* Data section:
--- BEGIN ---
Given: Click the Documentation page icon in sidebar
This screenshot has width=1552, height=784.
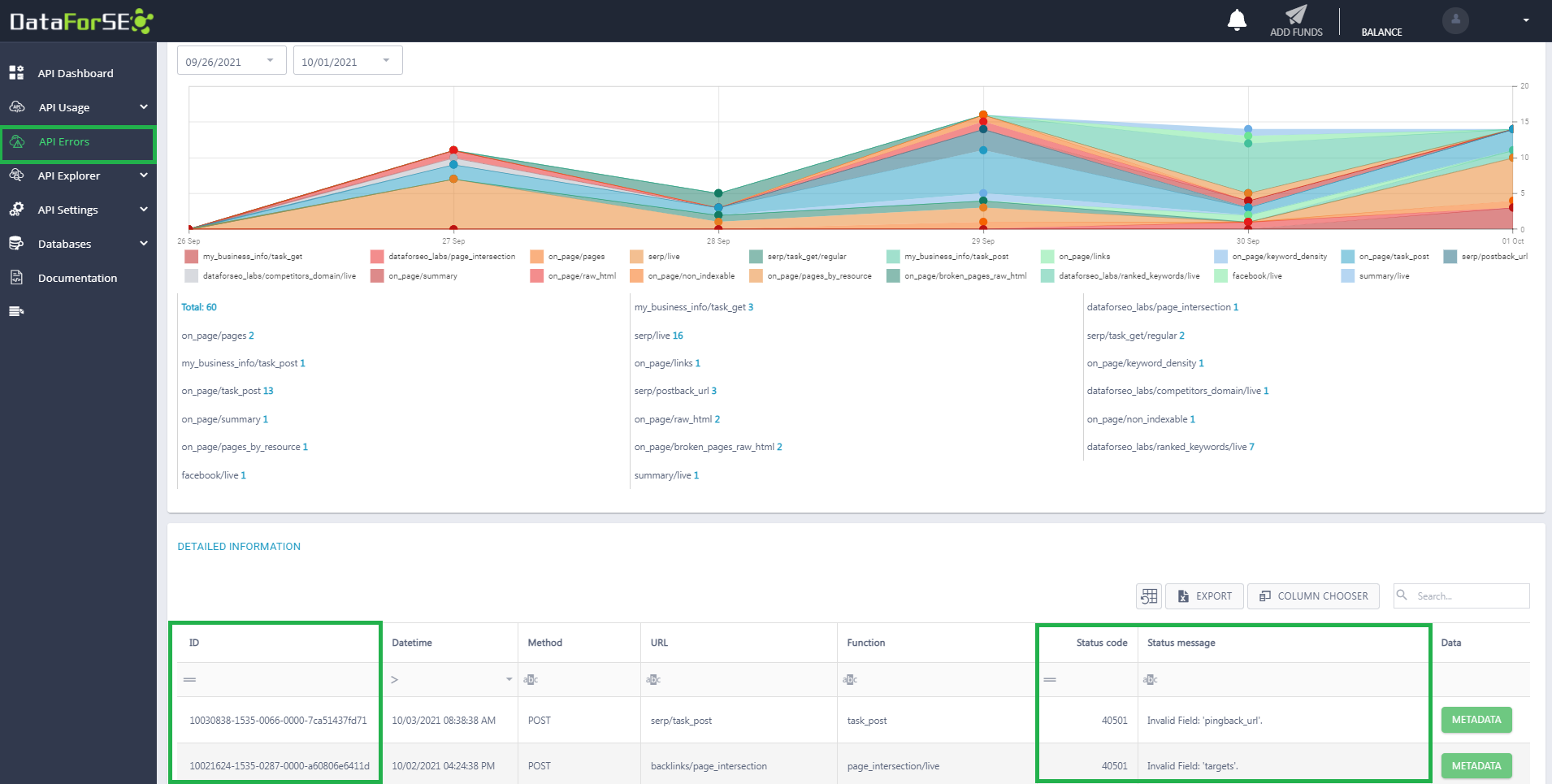Looking at the screenshot, I should [16, 278].
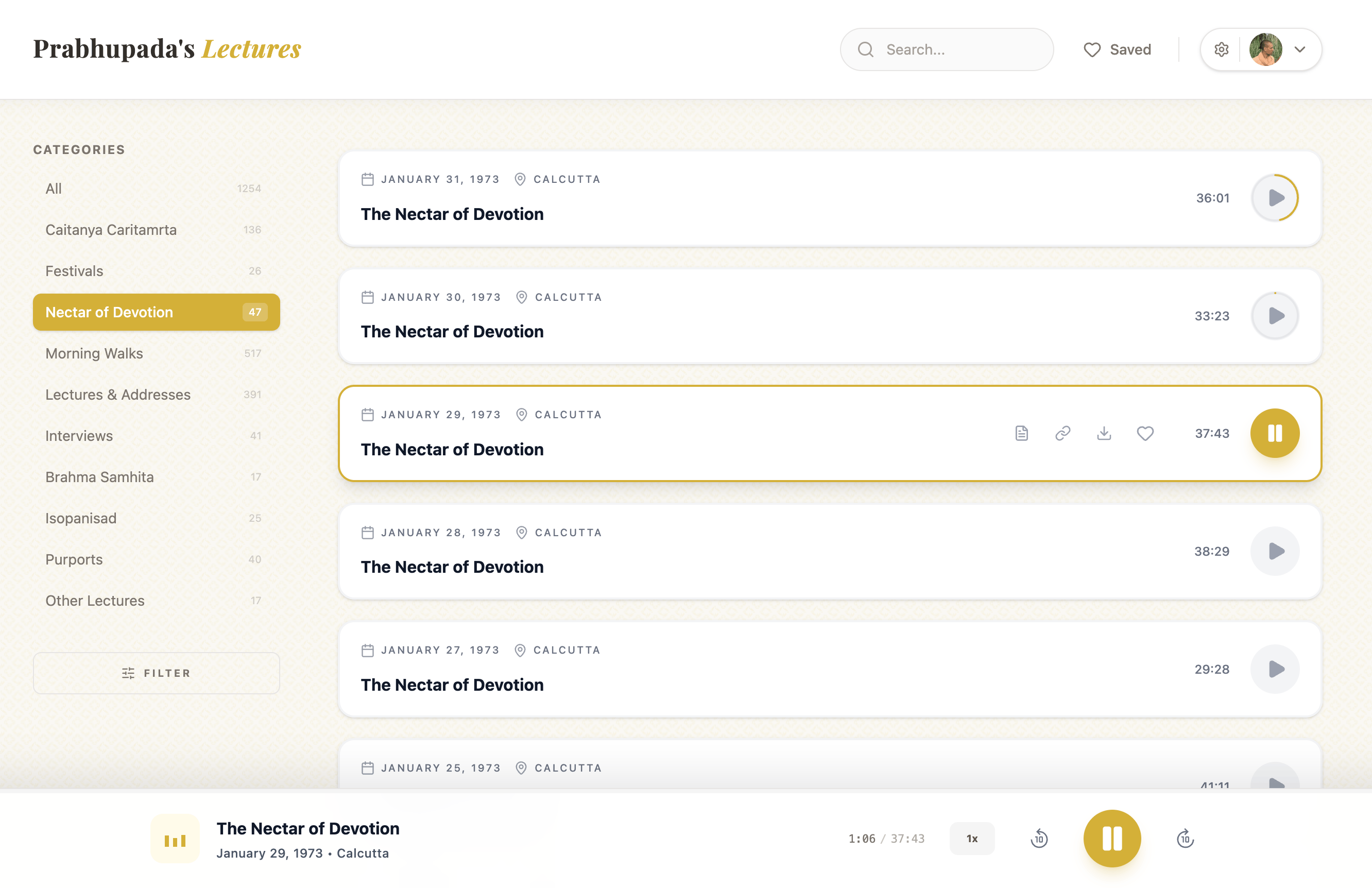Screen dimensions: 1372x888
Task: Open the Filter options
Action: click(x=156, y=673)
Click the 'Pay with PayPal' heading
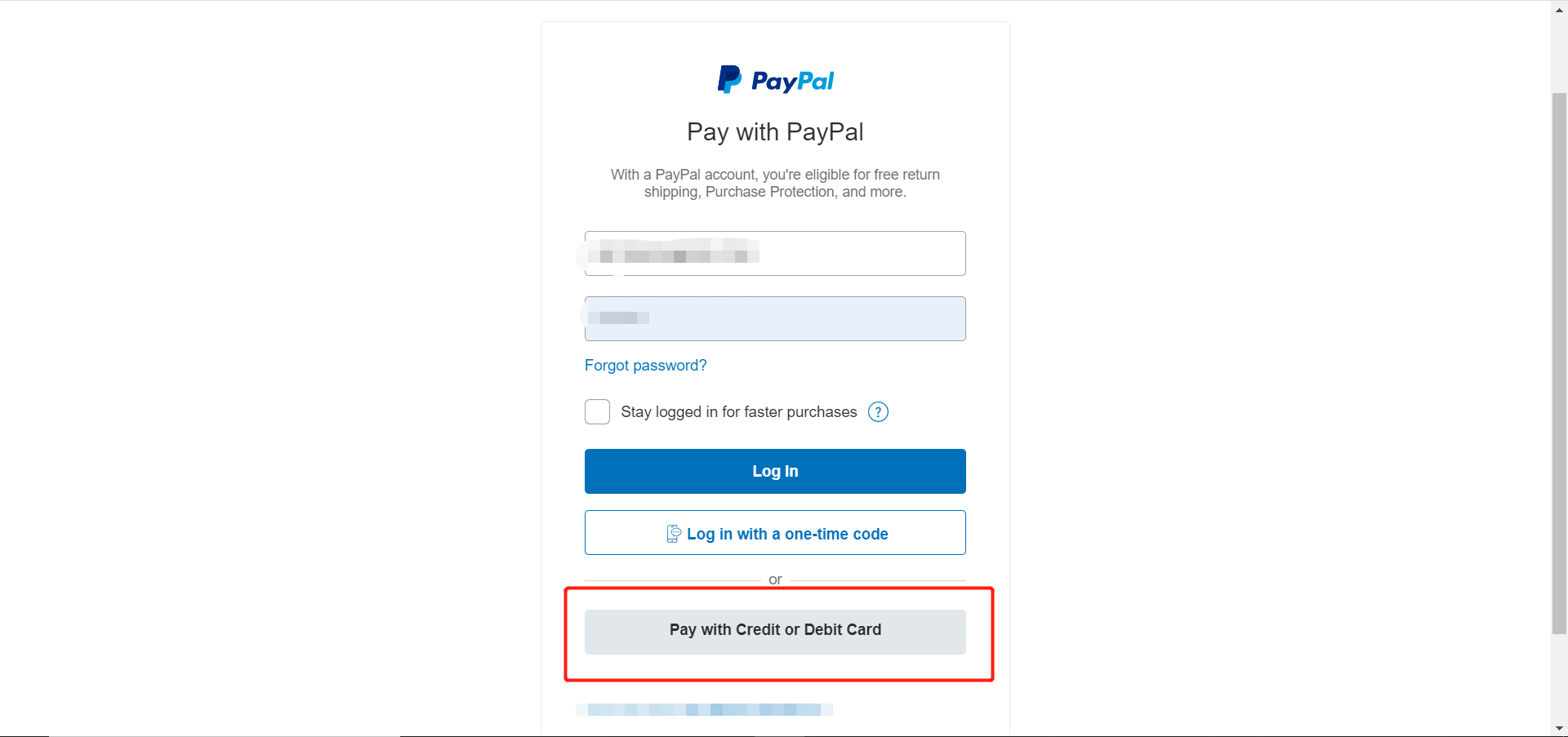This screenshot has height=737, width=1568. pos(775,132)
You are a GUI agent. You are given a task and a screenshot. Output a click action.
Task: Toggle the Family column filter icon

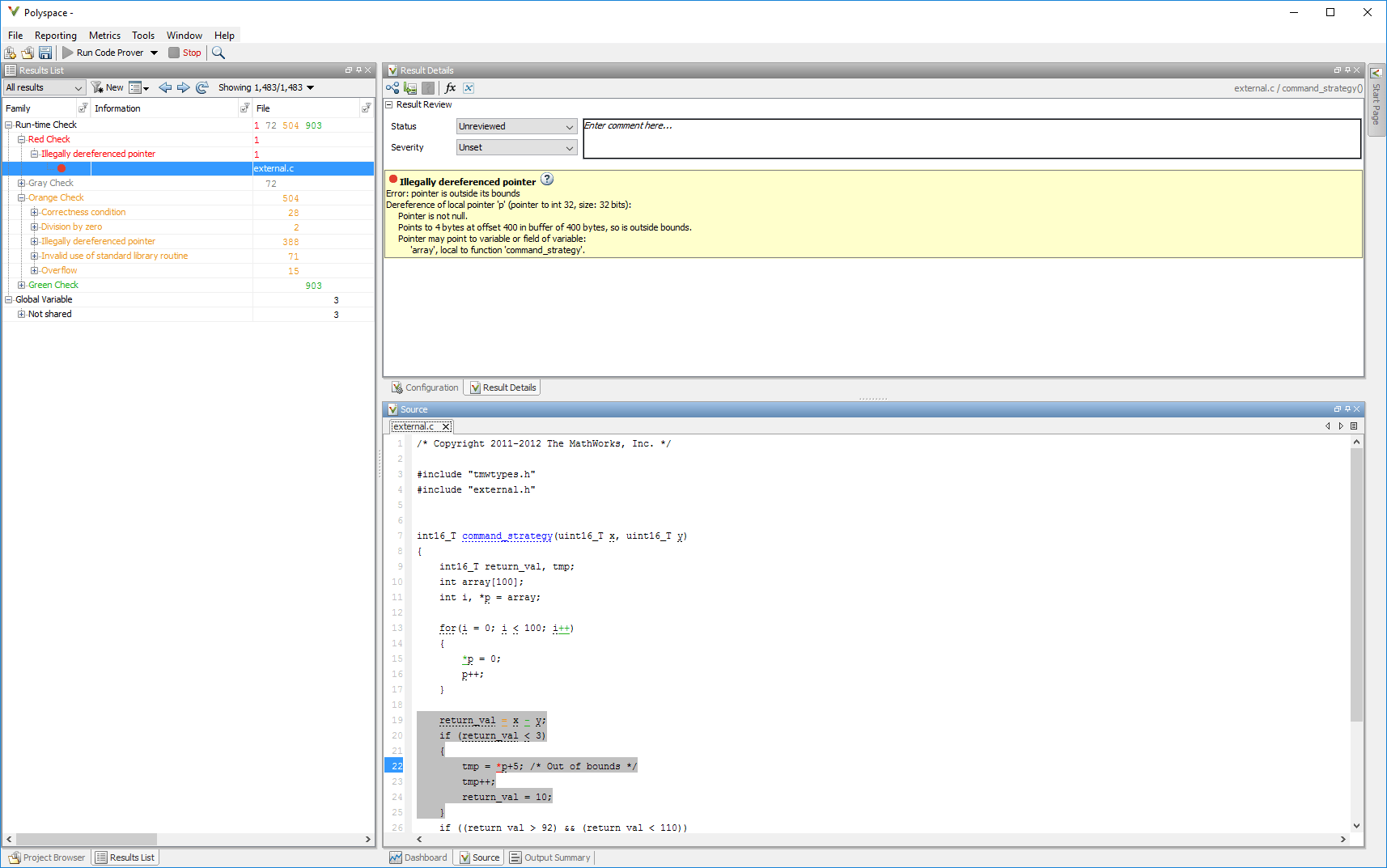83,108
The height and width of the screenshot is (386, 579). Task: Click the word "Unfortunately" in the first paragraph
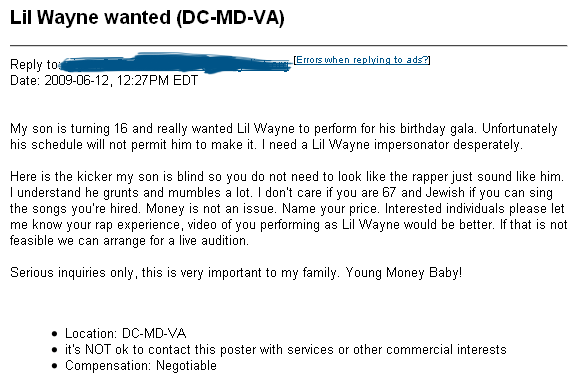tap(519, 129)
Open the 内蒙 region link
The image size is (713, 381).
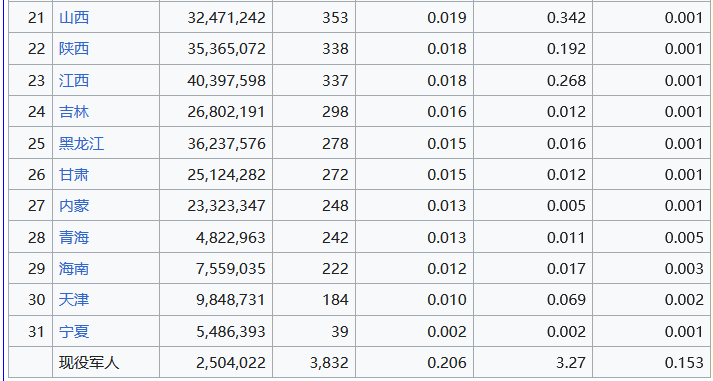coord(74,206)
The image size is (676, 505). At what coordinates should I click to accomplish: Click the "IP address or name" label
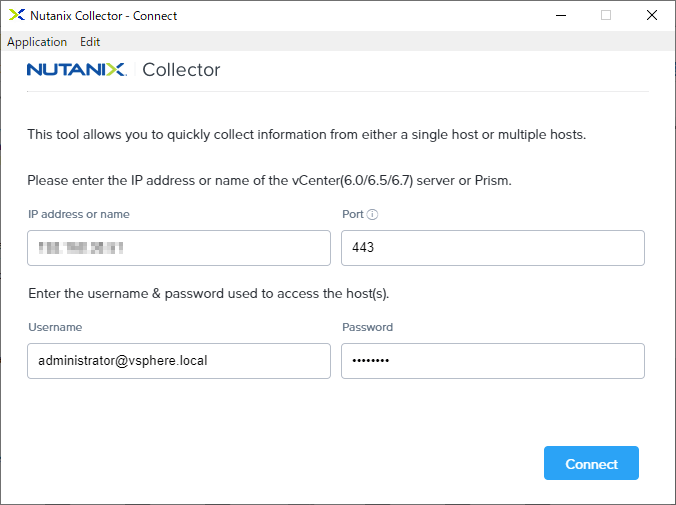coord(78,214)
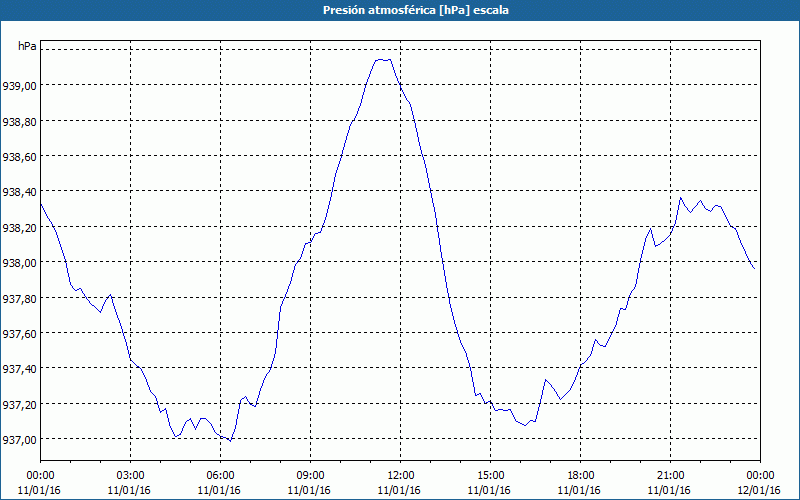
--- END ---
* Written task: Recast all the data above as a Markdown table with the columns "Number" and "Entry," one row per line and blank lines omitted. Leave the pictures out of the table.

* Problem solution:
| Number | Entry |
|---|---|
| 1 | Given: Click the Documentation page icon in sidebar |
| 2 | This screenshot has width=1552, height=784. |
| 3 | Looking at the screenshot, I should [16, 278]. |
| 4 | Screen dimensions: 1372x888 |
| 5 | Task: Open the Filter options |
| 6 | Action: click(x=156, y=673) |
| 7 | Click the 'Pay with PayPal' heading |
| 8 | This screenshot has height=737, width=1568. pos(775,132) |
| 9 | You are a GUI agent. You are given a task and a screenshot. Output a click action. |
| 10 | Task: Toggle the Family column filter icon |
| 11 | 83,108 |
| 12 | The height and width of the screenshot is (386, 579). Task: Click the word "Unfortunately" in the first paragraph |
| 13 | tap(519, 129) |
| 14 | Open the 内蒙 region link |
| 15 | The image size is (713, 381). |
| 16 | coord(74,206) |
| 17 | The image size is (676, 505). At what coordinates should I click to accomplish: Click the "IP address or name" label |
| 18 | coord(78,214) |